Generative A.I., Fogel explained, can create a conversation between travelers and agents. But this time, the agents will be A.I. and have the ability to personalize recommendations and travel plans. Customer service is another area Fogel believes could be improved with A.I.
“We are moving methodically and carefully,” said Fogel during Fortune’s CEOi virtual discussion on Monday led by Fortune CEO Alan Murray.

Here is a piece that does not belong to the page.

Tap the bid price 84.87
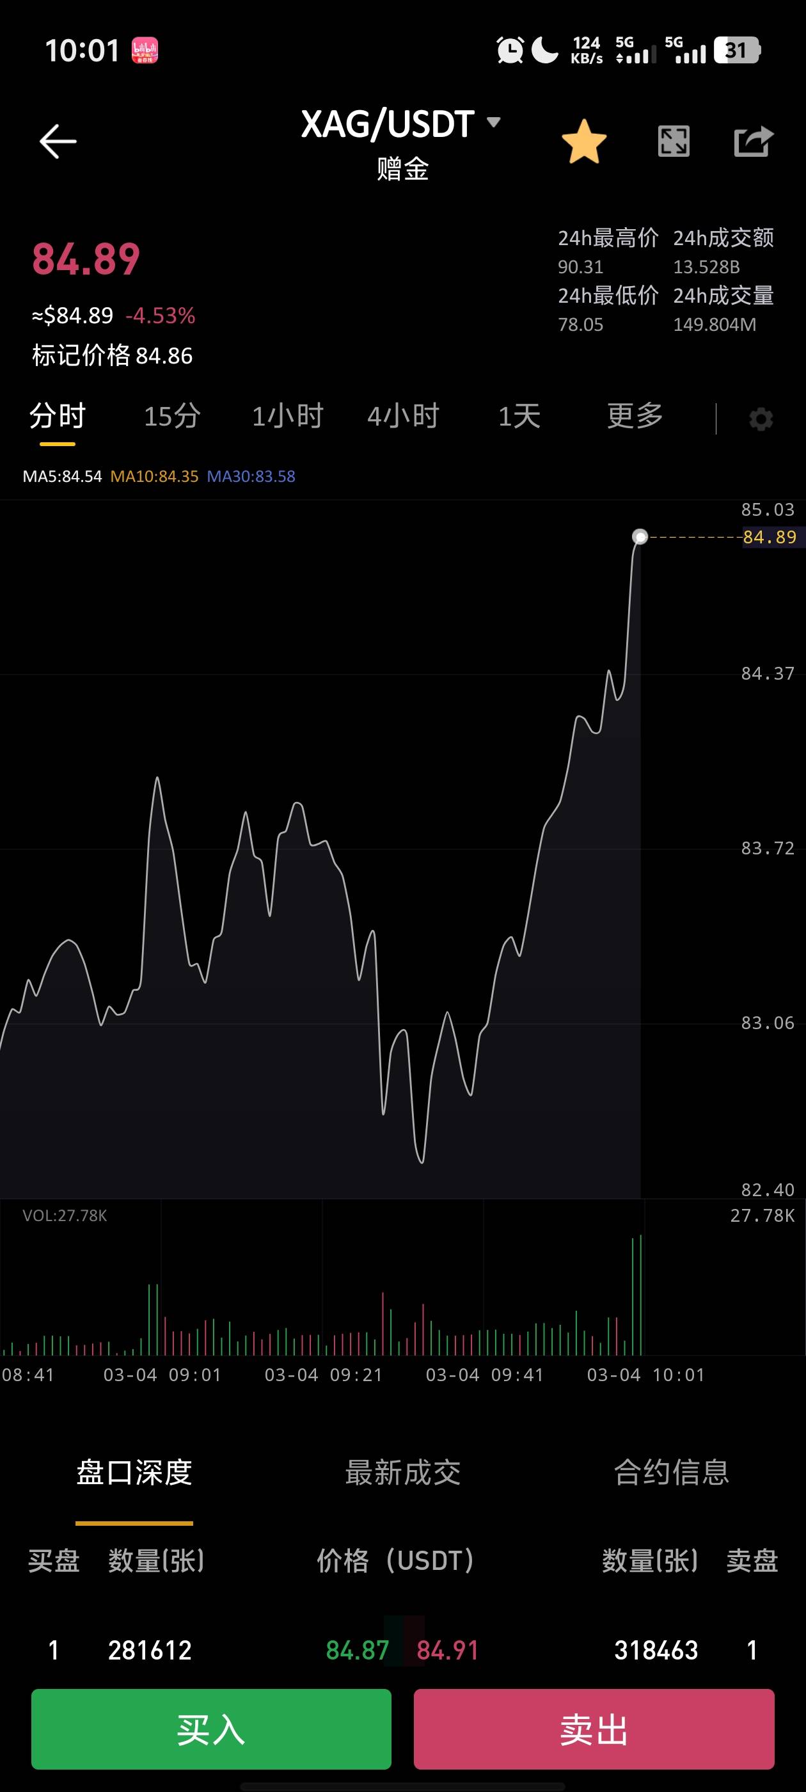 click(x=357, y=1649)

Bookings already uses two ChatGPT plug-ins in the market, but Fogel only wants to add the technology responsibly. “Nobody wants their travel screwed up,” Fogel said. “So we have to be careful to make sure we don’t ruin the trust that we built over many, many years.”
A.I. has prompted a huge swell of interest from business leaders, who are awestruck by the capabilities and accessibility of A.I. tools, while also remaining cautious about what impact they will have in future.
“It opened up this question about, well, how do we use this in the right way?” said Joe Atkinson, vice chair, and chief products and technology officer at PwC. “And every single client I’m talking to is trying to figure out how to go fast, but how to go fast in a responsible way right now.”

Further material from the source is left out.